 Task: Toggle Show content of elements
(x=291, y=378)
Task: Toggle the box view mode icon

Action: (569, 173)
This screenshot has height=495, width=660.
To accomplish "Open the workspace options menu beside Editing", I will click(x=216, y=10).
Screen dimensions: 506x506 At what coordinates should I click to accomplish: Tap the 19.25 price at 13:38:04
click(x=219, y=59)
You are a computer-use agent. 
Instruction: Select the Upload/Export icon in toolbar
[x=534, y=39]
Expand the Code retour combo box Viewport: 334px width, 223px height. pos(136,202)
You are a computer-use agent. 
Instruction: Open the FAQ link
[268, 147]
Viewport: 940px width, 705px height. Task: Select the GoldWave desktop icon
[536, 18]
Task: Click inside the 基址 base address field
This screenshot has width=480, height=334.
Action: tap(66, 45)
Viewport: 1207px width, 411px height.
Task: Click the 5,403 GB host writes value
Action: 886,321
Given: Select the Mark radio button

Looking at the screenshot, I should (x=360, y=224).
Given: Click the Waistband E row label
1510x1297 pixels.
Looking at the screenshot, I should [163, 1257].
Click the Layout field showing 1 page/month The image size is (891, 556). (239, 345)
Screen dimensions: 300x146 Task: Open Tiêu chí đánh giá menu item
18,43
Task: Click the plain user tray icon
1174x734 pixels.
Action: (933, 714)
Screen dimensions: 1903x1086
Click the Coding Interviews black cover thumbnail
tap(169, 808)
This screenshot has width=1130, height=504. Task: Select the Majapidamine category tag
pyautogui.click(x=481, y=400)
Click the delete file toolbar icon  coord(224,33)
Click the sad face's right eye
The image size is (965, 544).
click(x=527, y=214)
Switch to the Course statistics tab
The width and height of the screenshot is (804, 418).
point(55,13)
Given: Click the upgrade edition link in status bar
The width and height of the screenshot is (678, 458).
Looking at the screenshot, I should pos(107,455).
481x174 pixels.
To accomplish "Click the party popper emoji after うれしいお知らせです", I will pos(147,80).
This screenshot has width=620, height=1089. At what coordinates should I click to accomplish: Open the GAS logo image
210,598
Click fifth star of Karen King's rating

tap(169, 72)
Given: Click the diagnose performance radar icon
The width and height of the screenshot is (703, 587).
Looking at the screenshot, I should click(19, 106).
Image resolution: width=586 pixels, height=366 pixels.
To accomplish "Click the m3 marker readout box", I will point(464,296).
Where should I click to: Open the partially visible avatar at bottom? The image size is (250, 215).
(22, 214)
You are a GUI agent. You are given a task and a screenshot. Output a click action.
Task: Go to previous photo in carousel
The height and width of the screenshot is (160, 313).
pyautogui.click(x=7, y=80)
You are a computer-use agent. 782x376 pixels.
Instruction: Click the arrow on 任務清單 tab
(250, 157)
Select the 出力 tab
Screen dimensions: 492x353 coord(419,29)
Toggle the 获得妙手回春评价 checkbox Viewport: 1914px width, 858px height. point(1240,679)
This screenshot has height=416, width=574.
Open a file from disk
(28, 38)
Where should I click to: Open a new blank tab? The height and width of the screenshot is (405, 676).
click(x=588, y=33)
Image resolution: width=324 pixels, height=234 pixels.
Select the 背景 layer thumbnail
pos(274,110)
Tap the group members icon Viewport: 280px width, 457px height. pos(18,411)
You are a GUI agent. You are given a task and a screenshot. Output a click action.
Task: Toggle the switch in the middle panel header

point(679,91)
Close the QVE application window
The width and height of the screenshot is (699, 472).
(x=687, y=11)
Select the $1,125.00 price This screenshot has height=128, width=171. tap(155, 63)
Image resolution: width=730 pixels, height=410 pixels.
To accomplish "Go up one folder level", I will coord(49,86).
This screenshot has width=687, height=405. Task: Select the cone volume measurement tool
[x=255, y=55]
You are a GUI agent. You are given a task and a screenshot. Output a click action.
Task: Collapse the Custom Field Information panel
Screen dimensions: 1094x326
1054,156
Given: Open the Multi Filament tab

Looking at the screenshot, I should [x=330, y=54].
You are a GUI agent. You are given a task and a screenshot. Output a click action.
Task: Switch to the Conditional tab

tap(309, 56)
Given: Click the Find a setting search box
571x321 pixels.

* YOUR TASK
Only a word-for-word repetition of the lines from the one containing "Screen dimensions: 1094x326" to the final line of the data above counts as the answer.

* WORKED SOLUTION
Screen dimensions: 1094x326
1054,156
Given: Open the Multi Filament tab

Looking at the screenshot, I should [x=330, y=54].
You are a GUI agent. You are given a task and a screenshot. Output a click action.
Task: Switch to the Conditional tab

tap(309, 56)
Given: Click the Find a setting search box
571x321 pixels.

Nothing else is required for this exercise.